To most practising cooks this soup is simply a brown stock flavoured with tomato and strongly flavoured with celery and mushrooms and which is finally finished with the addition of an infusion of turtle herbs.
Carême called this soup Tortue à la Française and posed the following principles:
that the liquid base should be the thinned cooking liquor from a calf’s head,
that the thickening element should be supplied by adding Espagnole in the proportion of 2½ dl (9 fl oz or 1⅛ U.S. cups) per 1 litre (1¾ pt or 4½ U.S. cups) of liquid,
that the flavouring should be celery, mushroom, parsley, thyme and bayleaf, and
that the special flavouring should be that of basil, rosemary and marjoram—these being used in very small quantities of not more than 2 g (1/15 oz) per litre (1¾ pt or 4½ U.S. cups) of soup.

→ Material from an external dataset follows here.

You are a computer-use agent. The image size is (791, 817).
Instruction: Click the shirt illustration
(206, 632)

The method of Suzanne who was the popularizer of English recipes is almost the same—the only difference being that he indicates the use of Roux plus arrowroot as the thickening ingredients.

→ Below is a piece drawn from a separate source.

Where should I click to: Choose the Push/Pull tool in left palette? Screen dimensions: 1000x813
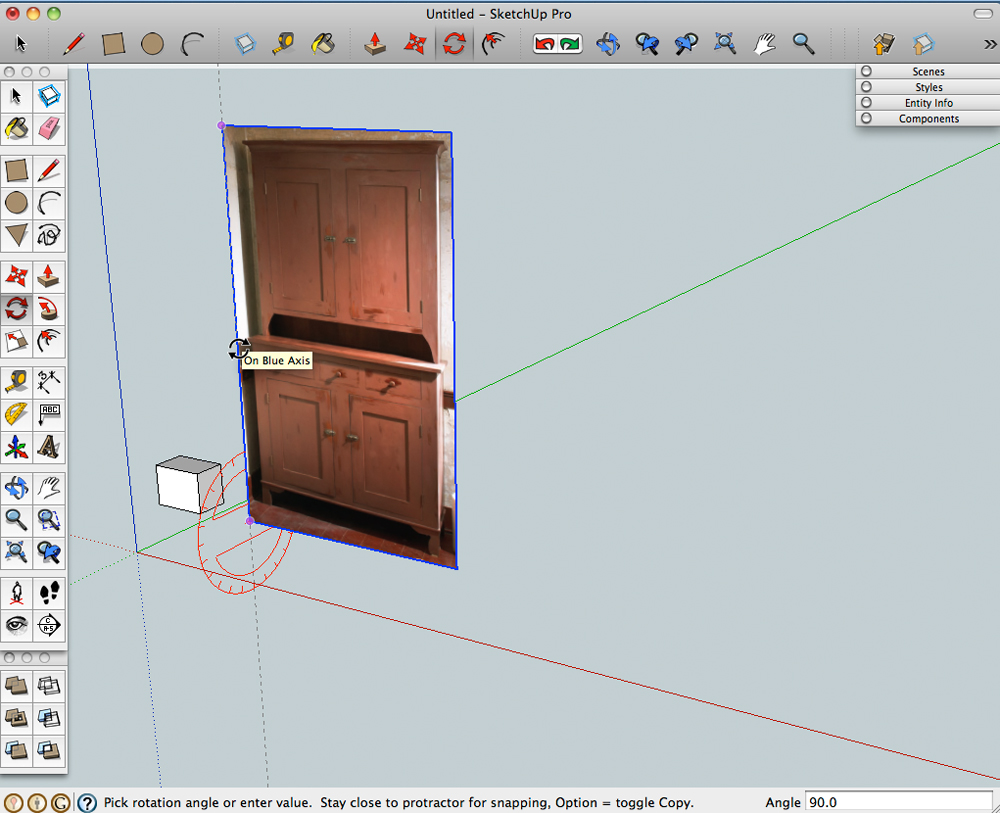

Whichever the preparation, however, the soup is always finished with 1 dl (2 fl oz or ¼ U.S. cup) Madeira per 1 litre of soup and is fairly well seasoned with Cayenne. The garnish is composed of round pieces of cooked calf’s head cut out with a 1½ cm (⅗ in) cutter and small Quenelles made from a mixture of a purée of hard-boiled egg yolks mixed with the required amount of ordinary forcemeat and then moulded with teaspoons.